Ve bu bilgiyi ben hayatımın hangi karesinde kullanacağım?...
Kıymetli okur…
Kur’an ve sahih hadislere baktığımızda sahabiler; Allah’ı görür gibi olduğuna, her şeyi yaratan ve yöneten olduğuna, her şeye mutlak hâkim olduğuna, mülkü üzerinde tasarruf sahibi olduğuna ve yarın mahşerde dilediği günahları bağışlayacağına ve dilediği günahları bağışlamayacağına yakıni bir şekilde iman ediyorlardı…
Ve yarın hesap gününde Allah’a karşı mahcup olmaktan korkuyorlardı… Bizlerin önemsemediği ve belkide helal gördüğü bir ameli onlar büyük bir günah olarak algıladıkları için Allah’ın katına o günahla bile çıkmak istemiyorlardı.
Sahabilerin başka korkuları da vardı…
Amellerinin kabul Edilmeme Korkusu:
Düşünsenize;
Namaz kılıyorlar ama ya Allah bu namazlarını kabul etmezse!
Oruç tutuyorlar ama ya Allah bu oruçlarını kabul etmezse!
İnfak ediyorlar ama ya Allah bu infaklarını kabul etmezse!
Cihad ediyorlar ama ya Allah bu cihad amellerini kabul etmezse...!
Tevbe ediyorlar ama ya Allah bu tevbelerini kabul etmezse…!
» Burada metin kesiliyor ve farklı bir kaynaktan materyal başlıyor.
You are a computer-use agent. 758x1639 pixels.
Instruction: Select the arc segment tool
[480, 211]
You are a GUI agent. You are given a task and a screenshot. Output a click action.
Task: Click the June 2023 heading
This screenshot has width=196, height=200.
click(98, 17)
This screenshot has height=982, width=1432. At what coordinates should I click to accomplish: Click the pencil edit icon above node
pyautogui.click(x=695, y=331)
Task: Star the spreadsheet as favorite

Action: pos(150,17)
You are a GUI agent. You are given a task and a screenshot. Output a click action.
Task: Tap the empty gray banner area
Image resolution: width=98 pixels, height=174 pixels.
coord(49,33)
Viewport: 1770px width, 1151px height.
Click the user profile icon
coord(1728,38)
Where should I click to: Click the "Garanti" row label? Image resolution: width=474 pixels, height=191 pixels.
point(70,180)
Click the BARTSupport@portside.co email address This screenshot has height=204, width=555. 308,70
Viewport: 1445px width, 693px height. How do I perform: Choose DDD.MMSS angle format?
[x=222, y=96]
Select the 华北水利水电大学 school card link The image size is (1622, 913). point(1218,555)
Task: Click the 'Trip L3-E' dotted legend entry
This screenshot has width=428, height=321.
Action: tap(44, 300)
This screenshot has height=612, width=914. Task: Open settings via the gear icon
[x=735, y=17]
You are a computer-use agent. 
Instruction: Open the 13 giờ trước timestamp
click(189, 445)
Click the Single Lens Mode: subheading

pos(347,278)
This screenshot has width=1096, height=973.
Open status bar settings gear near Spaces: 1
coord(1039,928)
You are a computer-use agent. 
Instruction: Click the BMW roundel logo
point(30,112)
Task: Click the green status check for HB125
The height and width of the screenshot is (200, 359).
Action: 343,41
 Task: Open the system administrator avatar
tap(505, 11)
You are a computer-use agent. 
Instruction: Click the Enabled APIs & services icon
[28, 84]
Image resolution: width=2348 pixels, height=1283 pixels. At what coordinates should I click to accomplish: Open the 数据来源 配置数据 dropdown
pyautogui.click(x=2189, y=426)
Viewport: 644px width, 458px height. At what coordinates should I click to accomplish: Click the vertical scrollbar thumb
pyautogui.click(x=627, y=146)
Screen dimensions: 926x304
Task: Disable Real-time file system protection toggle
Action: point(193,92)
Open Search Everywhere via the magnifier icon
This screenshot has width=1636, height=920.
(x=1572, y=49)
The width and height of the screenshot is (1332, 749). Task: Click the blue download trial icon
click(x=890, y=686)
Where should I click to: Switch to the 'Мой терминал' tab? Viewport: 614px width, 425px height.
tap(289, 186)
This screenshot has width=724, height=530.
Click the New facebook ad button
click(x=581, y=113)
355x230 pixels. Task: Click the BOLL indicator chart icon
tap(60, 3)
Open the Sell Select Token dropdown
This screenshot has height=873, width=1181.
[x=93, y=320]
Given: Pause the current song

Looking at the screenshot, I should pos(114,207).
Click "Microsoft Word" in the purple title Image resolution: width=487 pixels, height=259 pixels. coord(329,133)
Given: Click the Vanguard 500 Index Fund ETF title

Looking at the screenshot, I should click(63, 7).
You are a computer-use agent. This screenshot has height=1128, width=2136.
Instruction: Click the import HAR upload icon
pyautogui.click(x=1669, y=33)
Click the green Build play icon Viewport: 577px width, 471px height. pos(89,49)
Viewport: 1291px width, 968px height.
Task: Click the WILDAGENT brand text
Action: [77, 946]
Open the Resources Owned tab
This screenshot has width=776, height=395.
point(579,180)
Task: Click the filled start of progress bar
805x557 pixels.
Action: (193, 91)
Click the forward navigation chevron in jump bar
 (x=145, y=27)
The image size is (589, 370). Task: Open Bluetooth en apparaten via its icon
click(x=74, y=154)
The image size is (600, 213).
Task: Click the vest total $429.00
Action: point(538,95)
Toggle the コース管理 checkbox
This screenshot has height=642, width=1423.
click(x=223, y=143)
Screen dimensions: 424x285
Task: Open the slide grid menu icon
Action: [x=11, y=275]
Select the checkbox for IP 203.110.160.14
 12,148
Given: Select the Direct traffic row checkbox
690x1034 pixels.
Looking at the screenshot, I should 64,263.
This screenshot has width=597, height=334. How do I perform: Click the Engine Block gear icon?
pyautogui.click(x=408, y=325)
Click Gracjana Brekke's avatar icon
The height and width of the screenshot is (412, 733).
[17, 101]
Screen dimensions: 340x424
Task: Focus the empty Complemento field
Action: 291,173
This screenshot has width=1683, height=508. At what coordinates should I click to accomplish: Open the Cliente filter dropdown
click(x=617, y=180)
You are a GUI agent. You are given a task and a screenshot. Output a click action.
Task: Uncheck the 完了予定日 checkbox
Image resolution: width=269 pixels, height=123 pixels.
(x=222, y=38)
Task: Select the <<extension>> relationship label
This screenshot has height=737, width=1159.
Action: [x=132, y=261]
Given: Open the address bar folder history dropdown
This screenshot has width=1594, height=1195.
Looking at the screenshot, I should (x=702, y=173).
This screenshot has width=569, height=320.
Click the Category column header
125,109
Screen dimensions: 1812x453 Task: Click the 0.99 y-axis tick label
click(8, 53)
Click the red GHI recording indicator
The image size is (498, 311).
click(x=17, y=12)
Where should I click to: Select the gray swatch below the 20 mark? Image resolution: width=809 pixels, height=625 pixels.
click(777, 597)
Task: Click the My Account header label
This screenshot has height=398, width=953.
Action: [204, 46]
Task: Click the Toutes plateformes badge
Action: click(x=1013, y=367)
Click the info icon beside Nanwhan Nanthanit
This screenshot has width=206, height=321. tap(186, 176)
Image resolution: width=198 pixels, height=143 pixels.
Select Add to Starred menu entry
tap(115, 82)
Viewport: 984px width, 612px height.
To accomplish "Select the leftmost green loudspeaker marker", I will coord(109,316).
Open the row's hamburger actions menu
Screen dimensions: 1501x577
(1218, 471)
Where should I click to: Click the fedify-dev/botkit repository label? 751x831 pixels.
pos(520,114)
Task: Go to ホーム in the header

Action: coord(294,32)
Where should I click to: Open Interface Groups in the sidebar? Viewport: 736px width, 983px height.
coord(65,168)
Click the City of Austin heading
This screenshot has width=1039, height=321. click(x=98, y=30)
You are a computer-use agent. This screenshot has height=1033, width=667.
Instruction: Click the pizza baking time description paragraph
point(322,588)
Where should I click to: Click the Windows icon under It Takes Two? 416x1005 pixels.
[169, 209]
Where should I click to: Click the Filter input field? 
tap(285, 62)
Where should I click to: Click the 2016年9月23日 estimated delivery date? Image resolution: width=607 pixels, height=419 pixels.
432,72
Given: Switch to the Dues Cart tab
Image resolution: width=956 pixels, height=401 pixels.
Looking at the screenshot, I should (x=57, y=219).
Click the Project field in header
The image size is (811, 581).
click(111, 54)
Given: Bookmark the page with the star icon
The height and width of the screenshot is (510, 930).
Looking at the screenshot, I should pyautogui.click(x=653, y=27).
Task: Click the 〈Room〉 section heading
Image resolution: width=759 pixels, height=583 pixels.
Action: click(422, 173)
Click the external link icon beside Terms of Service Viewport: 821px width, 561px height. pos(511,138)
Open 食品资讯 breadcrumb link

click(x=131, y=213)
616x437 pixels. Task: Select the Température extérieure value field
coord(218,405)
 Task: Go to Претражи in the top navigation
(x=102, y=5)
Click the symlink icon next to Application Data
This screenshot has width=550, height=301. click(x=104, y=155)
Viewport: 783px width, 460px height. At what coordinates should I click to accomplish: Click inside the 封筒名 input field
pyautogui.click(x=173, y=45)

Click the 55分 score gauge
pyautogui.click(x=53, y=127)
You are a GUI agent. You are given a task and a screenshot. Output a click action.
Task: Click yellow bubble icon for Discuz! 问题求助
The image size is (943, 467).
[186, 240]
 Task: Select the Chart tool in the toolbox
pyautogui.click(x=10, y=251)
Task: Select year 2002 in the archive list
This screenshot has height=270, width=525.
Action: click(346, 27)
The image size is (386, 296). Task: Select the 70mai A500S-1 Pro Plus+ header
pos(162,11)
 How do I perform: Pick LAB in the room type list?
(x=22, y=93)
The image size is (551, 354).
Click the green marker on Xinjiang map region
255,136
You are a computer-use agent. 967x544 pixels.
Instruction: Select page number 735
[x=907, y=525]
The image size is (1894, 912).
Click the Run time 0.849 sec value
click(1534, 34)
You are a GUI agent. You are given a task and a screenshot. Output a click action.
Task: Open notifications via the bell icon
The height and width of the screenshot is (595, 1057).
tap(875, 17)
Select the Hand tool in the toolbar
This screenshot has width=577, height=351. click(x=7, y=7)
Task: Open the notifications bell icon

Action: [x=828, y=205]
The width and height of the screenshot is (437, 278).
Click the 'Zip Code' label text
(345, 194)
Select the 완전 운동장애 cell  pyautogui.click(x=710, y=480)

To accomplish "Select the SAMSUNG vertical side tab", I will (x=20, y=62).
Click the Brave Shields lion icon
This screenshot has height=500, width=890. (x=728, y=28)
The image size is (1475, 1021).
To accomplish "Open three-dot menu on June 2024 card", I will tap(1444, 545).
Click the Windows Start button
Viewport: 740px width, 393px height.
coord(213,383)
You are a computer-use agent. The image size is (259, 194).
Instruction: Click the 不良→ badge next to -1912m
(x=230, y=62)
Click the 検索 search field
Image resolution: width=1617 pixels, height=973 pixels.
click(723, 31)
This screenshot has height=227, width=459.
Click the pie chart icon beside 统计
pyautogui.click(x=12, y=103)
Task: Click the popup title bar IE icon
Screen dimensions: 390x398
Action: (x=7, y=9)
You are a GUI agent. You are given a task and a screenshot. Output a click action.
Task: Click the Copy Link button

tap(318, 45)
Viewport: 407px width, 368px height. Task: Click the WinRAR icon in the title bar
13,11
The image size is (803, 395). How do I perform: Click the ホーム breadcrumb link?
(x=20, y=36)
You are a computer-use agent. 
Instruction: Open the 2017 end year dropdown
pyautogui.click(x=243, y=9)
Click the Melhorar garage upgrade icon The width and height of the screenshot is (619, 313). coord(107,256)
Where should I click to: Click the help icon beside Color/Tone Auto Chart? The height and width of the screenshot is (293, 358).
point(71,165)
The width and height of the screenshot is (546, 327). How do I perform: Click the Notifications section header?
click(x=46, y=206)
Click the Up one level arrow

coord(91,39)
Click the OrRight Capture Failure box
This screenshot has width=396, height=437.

Bütün ibadet ve günahları için bu korkuyu yaşıyorlardı…
***
Abdullah b. Mes’ûd radıyallahu anhu sadece bir günahının bağışlanması için şöyle derdi:
Bilsem ki sadece bir günahım bağışlanacak, vallahi ölünceye kadar pislik oğlu Abdullah olarak anılmak isterdim…!
Subhanallah…!
Onlar nerde, biz nerde:(
Hz. Âişe (r.a.) der ki:
Resûlullah Aleyhisselam’a, “Onlar, yaptıkları her iyiliği ve işledikleri her ameli, kalpleri her an Rablerine dönüyor olmanın haşyetiyle ürpererek yaparlar” (Mu’minûn 23/60) ayeti hakkında “Acaba bunlar içki içip, hırsızlık eden kimseler midir?” diye sordum. Efendimiz aleyhisselam şöyle buyurdu:
“Hayır, ey Sıddîk’ın kızı! Bunlar oruç tutan, namaz kılan ve sadaka veren, bununla birlikte kendilerinden kabul olunmayacak diye korkan ve hayırlarda ellerini çabuk tutan kimselerdir.” (Tirmizî, Tefsir 23/4)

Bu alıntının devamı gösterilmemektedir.